=== Your goal ===
Pick up the excerpt below on backing up a QCOW2 snapshot and powering off a node, and write what comes after its last line.

#### Selected excerpt ####

Step 6. Once identified the snapshot to be downloaded (in this case is going to be the one marked above in green), download it on a QCOW2 format using the command glance image-download as shown here.

[root@elospd01 stack]# glance image-download 92dfe18c-df35-4aa9-8c52-9c663d3f839b --file /tmp/AAA-CPAR-LGNoct192017.qcow2 &

• The “&” sends the process to background. It will take some time to complete this action, once it is done, the image can be located at /tmp directory.
• On sending the process to background, if connectivity is lost, then the process is also stopped. 
• Execute the command “disown -h” so that in case of SSH connection is lost, the process still runs and finishes on the OSPD.

Step 7. Once the download process finishes, a compression process needs to be executed as that snapshot may be filled with ZEROES because of processes, tasks and temporary files handled by the Operating System. The command to be used for file compression is virt-sparsify.

[root@elospd01 stack]# virt-sparsify AAA-CPAR-LGNoct192017.qcow2 AAA-CPAR-LGNoct192017_compressed.qcow2

This process takes some time (around 10-15 minutes). Once finished, the resulting file is the one that needs to be transferred to an external entity as specified on next step.

Verification of the file integrity is required, in order to achieve this, execute the next command and look for the “corrupt” attribute at the end of its output.

[root@wsospd01 tmp]# qemu-img info AAA-CPAR-LGNoct192017_compressed.qcow2
image: AAA-CPAR-LGNoct192017_compressed.qcow2
file format: qcow2
virtual size: 150G (161061273600 bytes)
disk size: 18G
cluster_size: 65536
Format specific information:

    compat: 1.1

    lazy refcounts: false

    refcount bits: 16

    corrupt: false

 In order to avoid a problem where the OSPD is lost, the recently created snapshot on QCOW2 format needs to be transferred to an external entity. Before to start the file transfer we have to check if the destination has enough available disk space, use the command “df –kh”in order to verify the memory space. Our advice is to transfer it to another site’s OSPD temporarily by using SFTP “sftproot@x.x.x.x” where x.x.x.x is the IP of a remote OSPD. In order to speed up the transfer, the destination can be sent to multiple OSPDs. In the same way, we can use the following command scp *name_of_the_file*.qcow2 root@ x.x.x.x:/tmp (where x.x.x.x is the IP of a remote OSPD) to transfer the file to another OSPD.

Graceful Power Off

Power off  Node

1. To power off the instance : nova stop <INSTANCE_NAME>
2. Now you will see the instance name with the status shutoff.

[stack@director ~]$ nova stop  aaa2-21

Request to stop server aaa2-21 has been accepted.

#### Rows ####

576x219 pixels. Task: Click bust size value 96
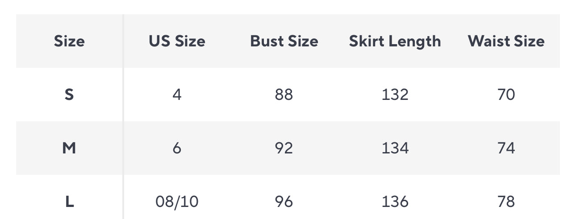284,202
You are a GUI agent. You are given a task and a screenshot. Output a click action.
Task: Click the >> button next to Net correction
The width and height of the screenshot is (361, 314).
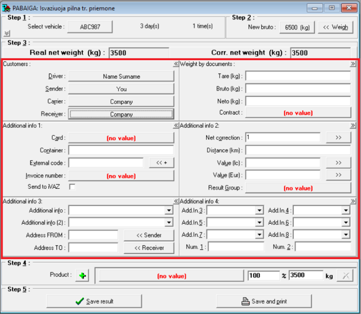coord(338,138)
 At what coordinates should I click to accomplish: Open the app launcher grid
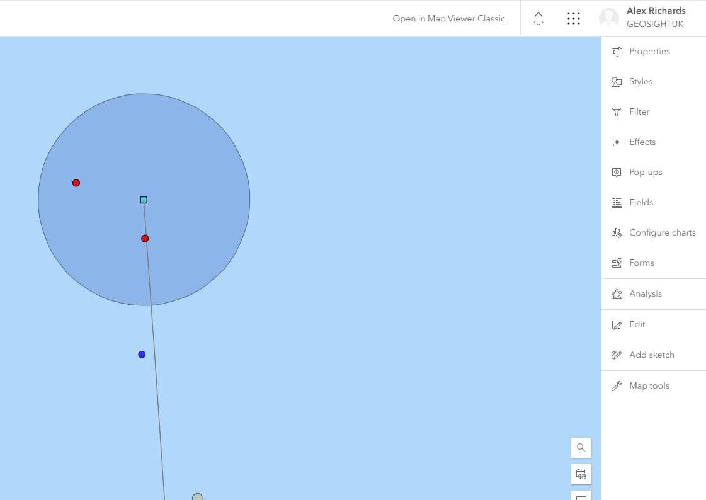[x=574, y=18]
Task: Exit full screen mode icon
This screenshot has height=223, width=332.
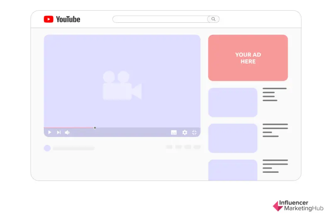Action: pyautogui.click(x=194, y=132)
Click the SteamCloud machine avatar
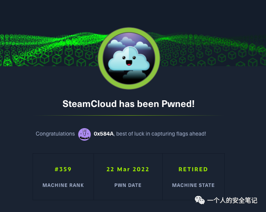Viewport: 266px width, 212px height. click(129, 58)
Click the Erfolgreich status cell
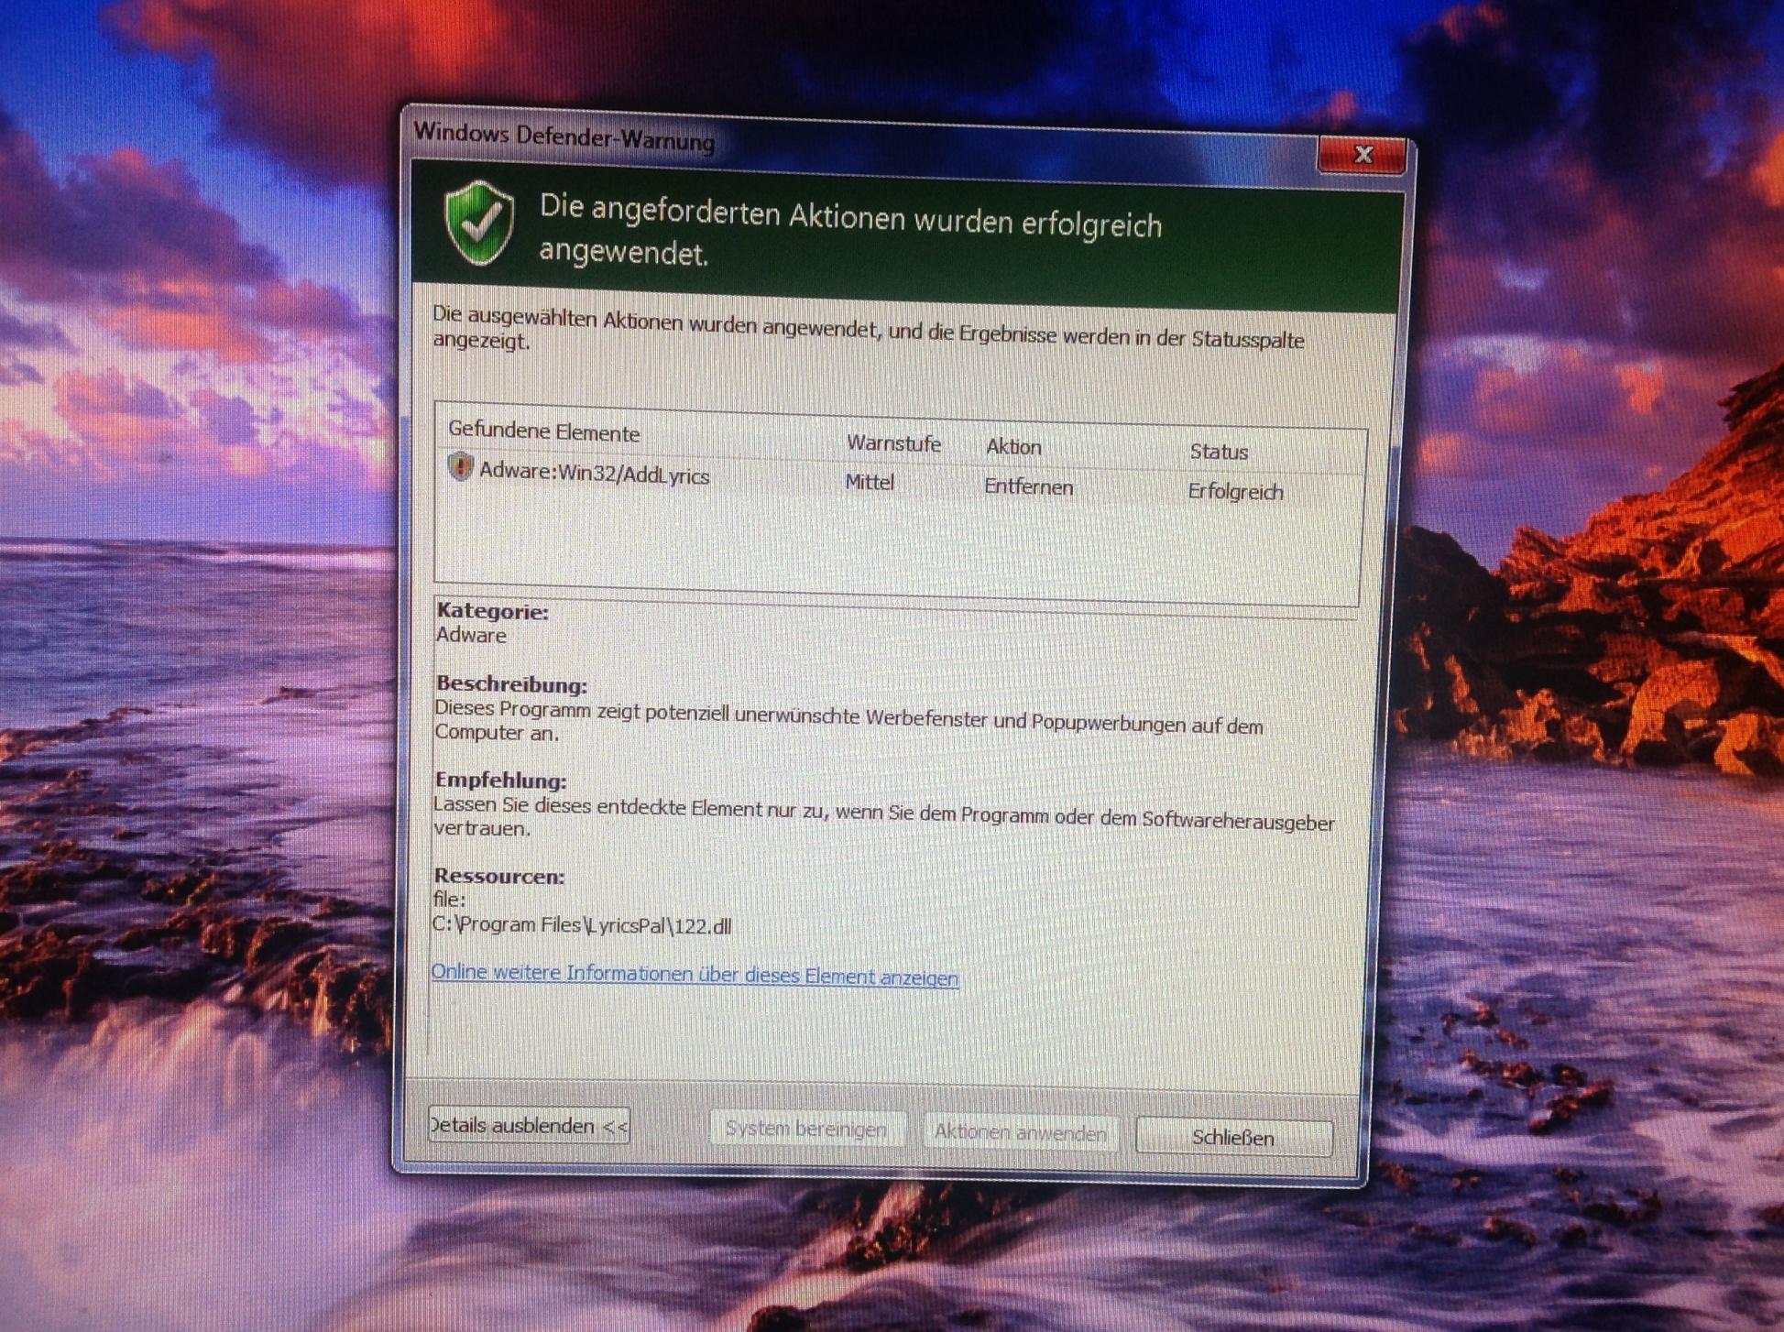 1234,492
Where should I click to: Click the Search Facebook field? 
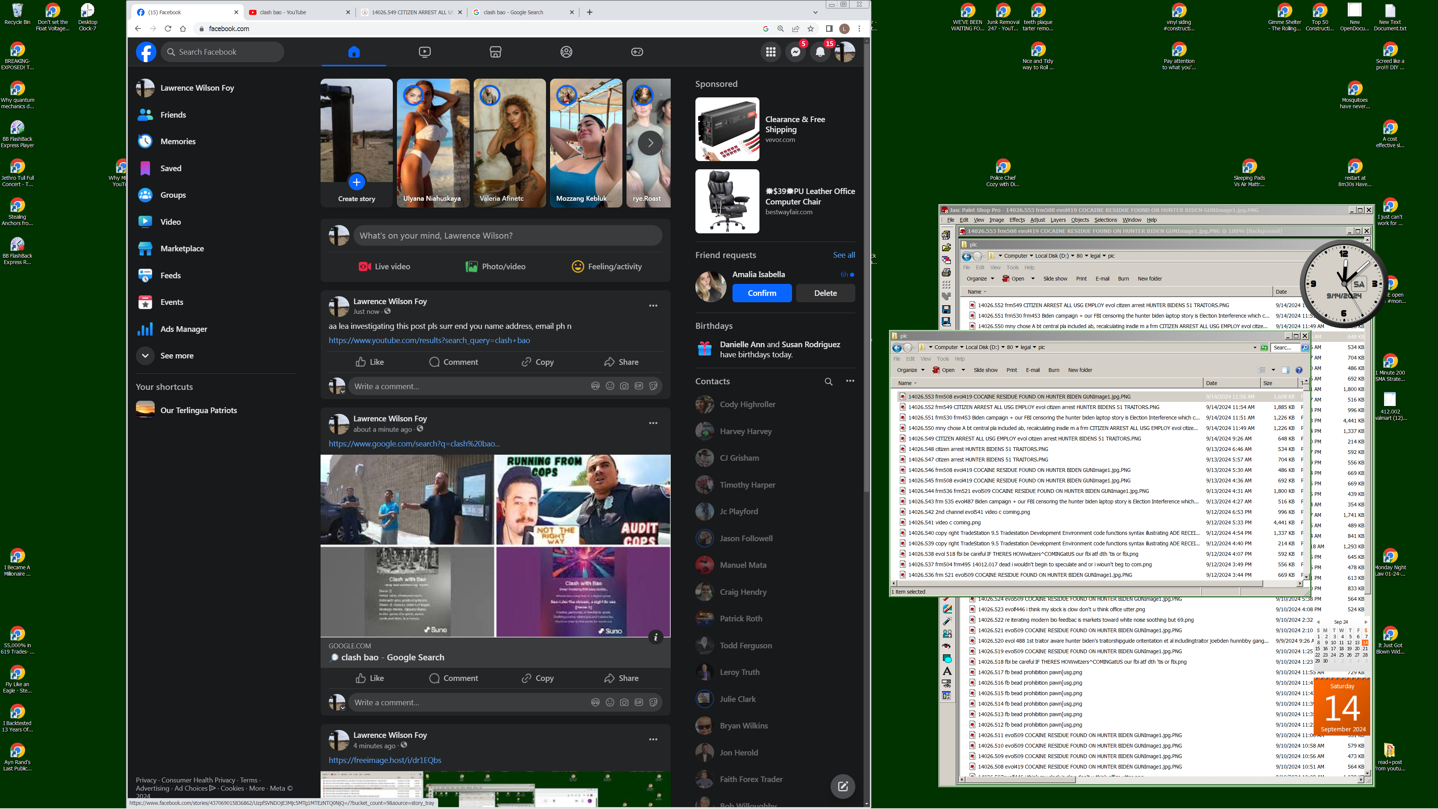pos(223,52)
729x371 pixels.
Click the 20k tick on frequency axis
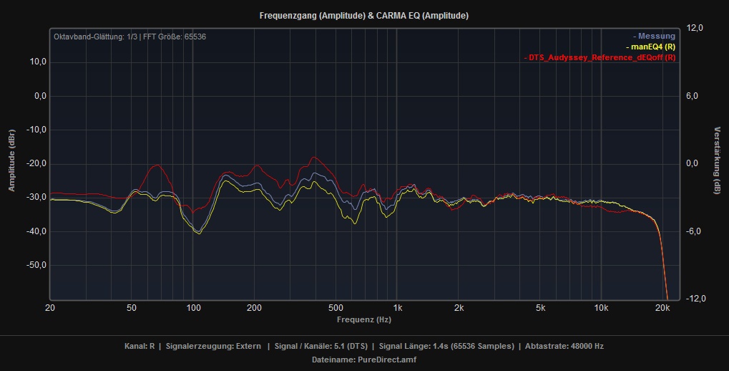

####

=== Reply ===
[stack@director ~]$ nova list

+--------------------------------------+---------------------------+---------+------------+-------------+------------------------------------------------------------------------------------------------------------+

| ID                                   | Name                      | Status  | Task State | Power State | Networks                                                                                                   |

+--------------------------------------+---------------------------+---------+------------+-------------+------------------------------------------------------------------------------------------------------------+

| 46b4b9eb-a1a6-425d-b886-a0ba760e6114 | AAA-CPAR-testing-instance | ACTIVE  | -          | Running     | tb1-mgmt=172.16.181.14, 10.225.247.233; radius-routable1=10.160.132.245; diameter-routable1=10.160.132.231 |

| 3bc14173-876b-4d56-88e7-b890d67a4122 | aaa2-21                   | SHUTOFF | -          | Shutdown    | diameter-routable1=10.160.132.230; radius-routable1=10.160.132.248; tb1-mgmt=172.16.181.7, 10.225.247.234  |

| f404f6ad-34c8-4a5f-a757-14c8ed7fa30e | aaa21june                 | ACTIVE  | -          | Running     | diameter-routable1=10.160.132.233; radius-routable1=10.160.132.244; tb1-mgmt=172.16.181.10                 |

+--------------------------------------+---------------------------+---------+------------+-------------+------------------------------------------------------------------------------------------------------------+

Replace Motherboard

The steps in order to replace the motherboard in a UCS C240 M4 server can be referred from Cisco UCS C240 M4 Server Installation and Service Guide

1. Login to the server with the use of the CIMC IP.
   
   
2. Perform BIOS upgrade if the firmware is not as per the recommended version used previously. Steps for BIOS upgrade are given here: Cisco UCS C-Series Rack-Mount Server BIOS Upgrade Guide

Restore the VMs

Recover an Instance through Snapshot

Recovery Process

It is possible to redeploy the previous instance with the snapshot taken in previous steps.

Step 1 [OPTIONAL].If there is no previous VMsnapshot available then connect to the OSPD node where the backup was sent and sftp the backup back to its original OSPD node. Using “sftproot@x.x.x.x” where x.x.x.x is the IP of the original OSPD. Save the snapshot file in /tmp directory.

Step 2.Connect to the OSPD node where the instance is re-deploy.

Source the environment variables with this command:

              

# source /home/stack/pod1-stackrc-Core-CPAR

Step 3.To use the snapshot as an image is necessary to upload it to the horizon as such. Use the next command to do so.

#glance image-create -- AAA-CPAR-Date-snapshot.qcow2 --container-format bare --disk-format qcow2 --name AAA-CPAR-Date-snapshot

The process can be seen on the horizon.

Step 4.In Horizon, navigate to Project > Instances and click on Launch Instance.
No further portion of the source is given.